OTRO DE MI AMIGO GALES

Una fría mañana de invierno en Dublín (para los británicos los irlandeses son como los de Lepe para nosotros) el marido y la mujer estaban escuchando la radio mientras desayunaban. Oyeron al locutor anunciar “Hoy tendremos unos 25 cms. De nieve. Deben aparcar su coche solo en el lado de los números pares de la calle para que la máquina quitanieves pueda pasar sin problemas”. La buena esposa, obediente, salió y colocó su coche en el lugar adecuado.

Una semana más tarde, de nuevo mientras desayunaban el locutor de radio dijo “Hoy tendremos unos 30 cms. De nieve. Deben aparcar su coche solo en el lado de los números impares de la calle para que la máquina quitanieves pueda pasar sin problemas”. De nuevo la buena esposa, obediente, salió y colocó su coche en el lugar adecuado.

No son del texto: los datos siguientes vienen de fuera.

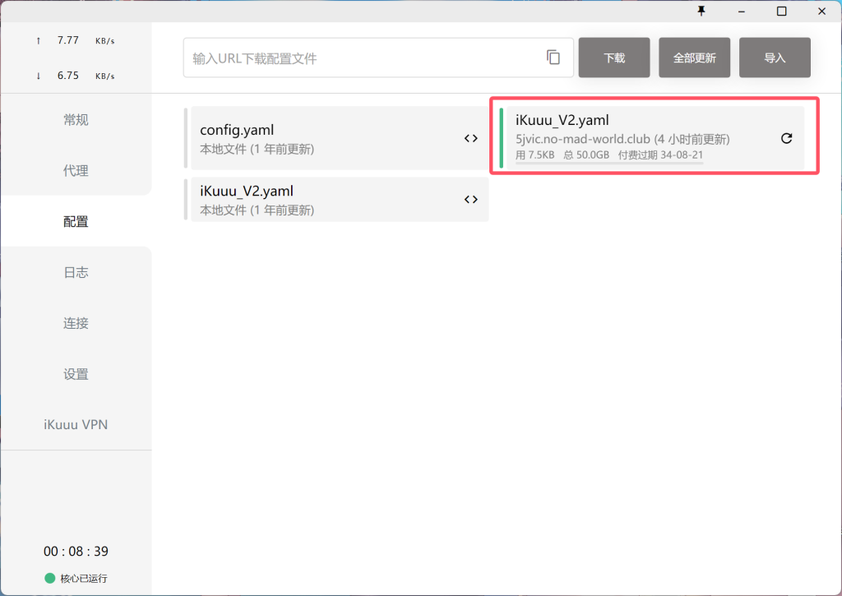
Task: Select the 设置 tab
Action: click(x=76, y=375)
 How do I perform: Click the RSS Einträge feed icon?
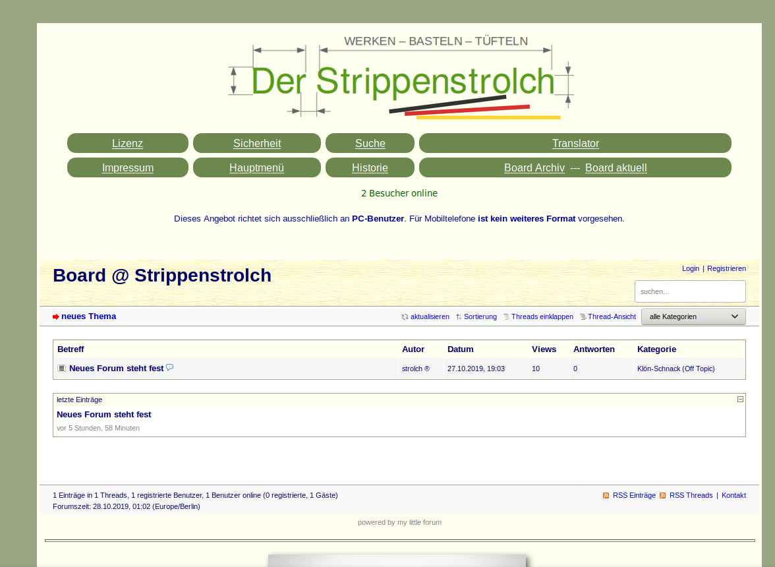click(x=606, y=496)
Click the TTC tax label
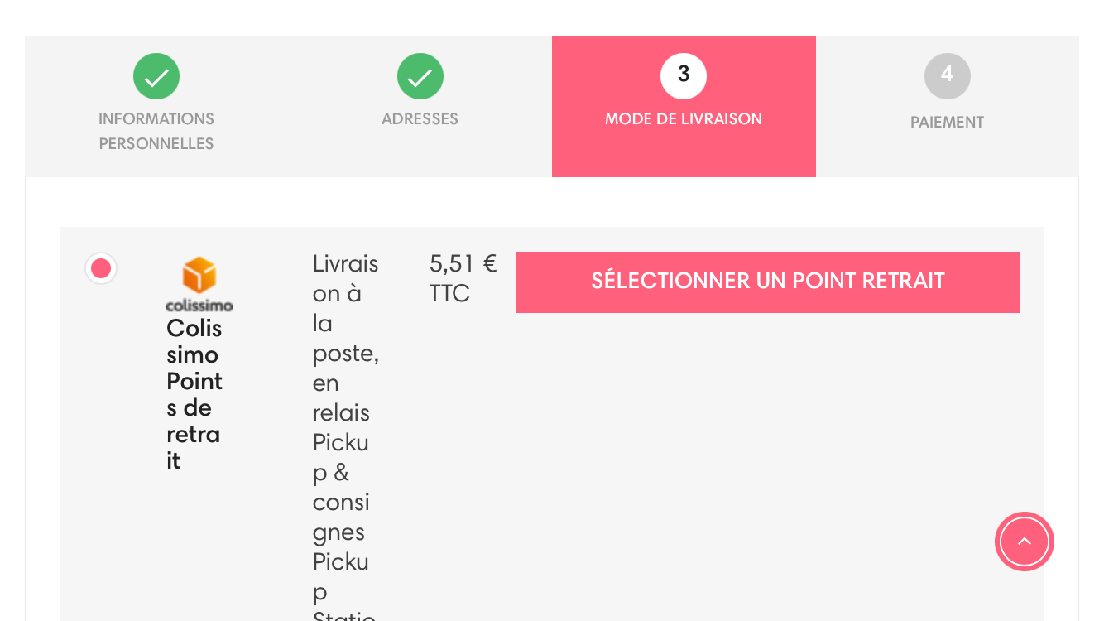1104x621 pixels. tap(449, 294)
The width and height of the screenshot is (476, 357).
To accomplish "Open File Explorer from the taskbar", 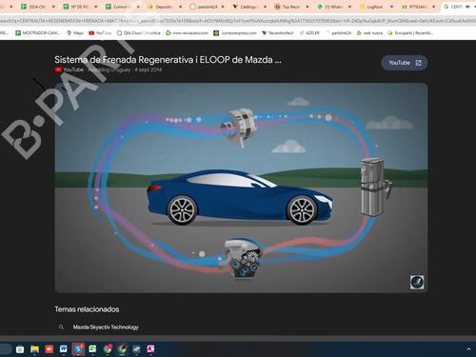I will [34, 349].
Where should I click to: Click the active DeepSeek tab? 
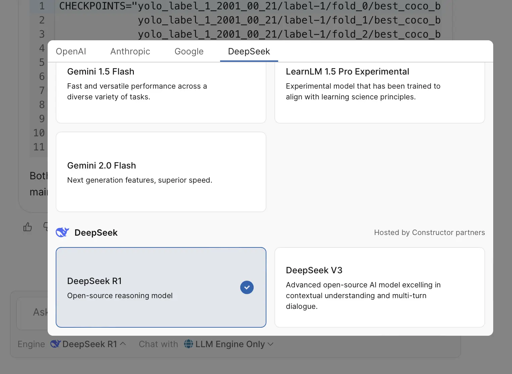249,51
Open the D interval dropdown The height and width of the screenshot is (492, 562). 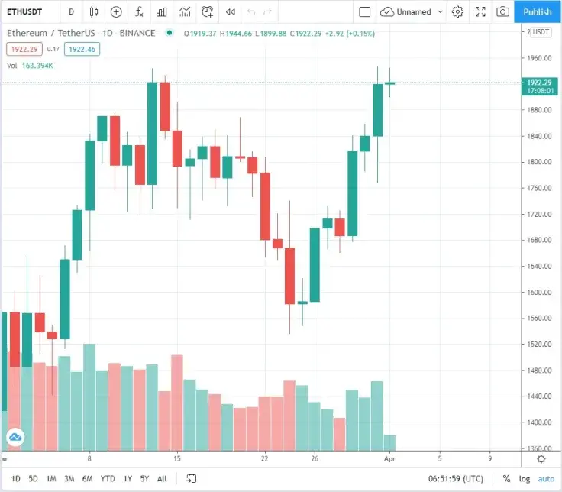(x=71, y=11)
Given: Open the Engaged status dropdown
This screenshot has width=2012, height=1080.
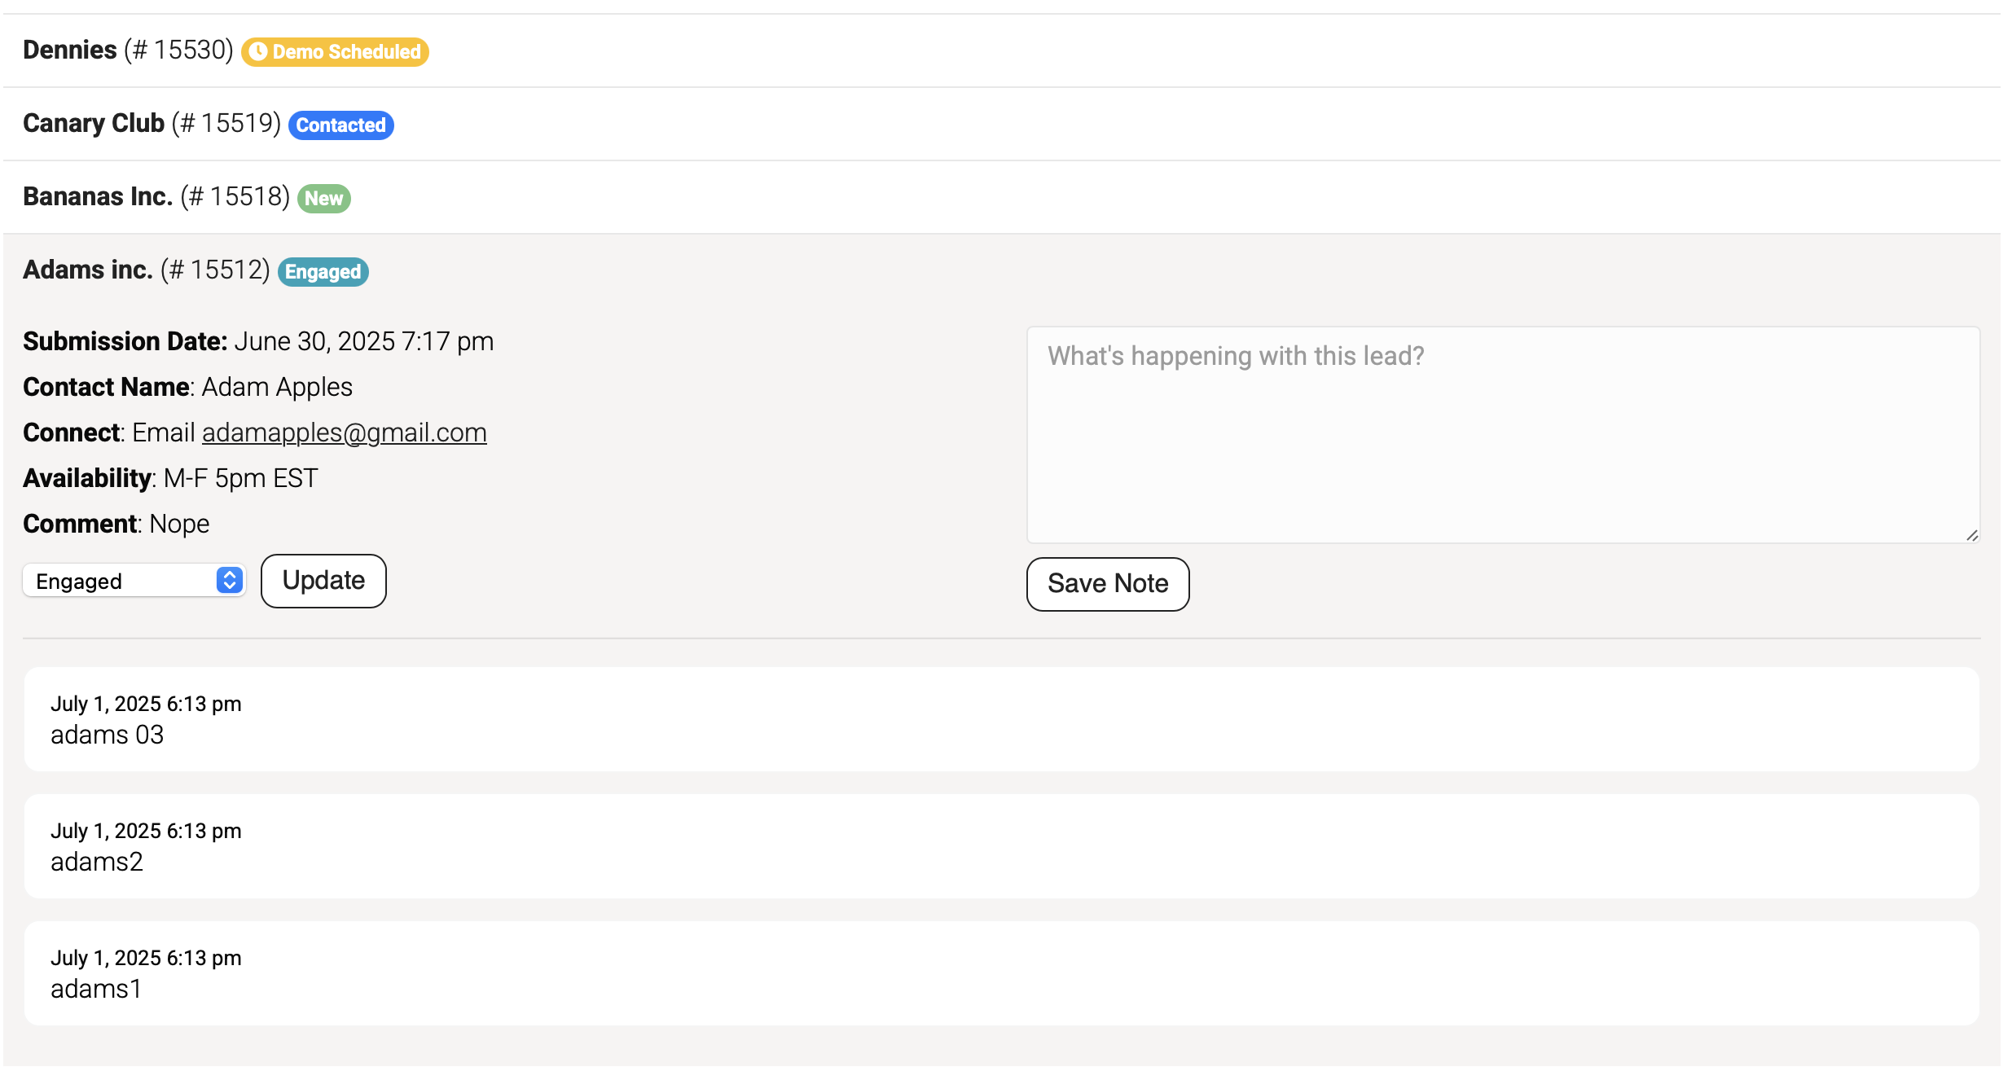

A la semana siguiente también mientras desayunaban el locutor dijo “Hoy tendremos unos 30 cms. De nieve. Deben aparcar su coche…”, cuando la luz se cortó. La Buena esposa angustiada y con cara de preocupación dijo “No sé qué hacer. ¿En qué lado de la calle debo aparcar para que pueda pasar la quitanieves?”.

Entonces con amor y comprensión el marido le dijo “¿Por qué no dejas el maldito coche en el garaje esta vez?   

 

 

On a bitterly cold winters morning a husband and wife in Dublin were listening to the radio during breakfast. They heard the announcer say, «We are going to have 8 to 10 inches of snow today. You must park your car on the even-numbered side of the street, so the Snow ploughs can get through.

  «So the good wife went out and moved her car.

  A week later while they are eating breakfast again, the radio announcer said, «We are expecting 10 to 12 inches of snow today. You must park your car on the odd-numbered side of the street, so the snow ploughs can get through.

  «The good wife went out and moved her car again.

  The next week they are again having breakfast, when the radio announcer

  says, «We are expecting 12 to 14 inches of snow today.

You must park….»

  Then the electric power went out. The good wife was very upset, and with a worried look on her face she said, «I don’t know what to do. Which side of the street do I need to park on so the snow ploughs can get through?»

  Then with the love and understanding in his voice that all men who are

  married to blondes exhibit, the husband replied,

  «Why don’t you just leave the bloody car in the garage this time.»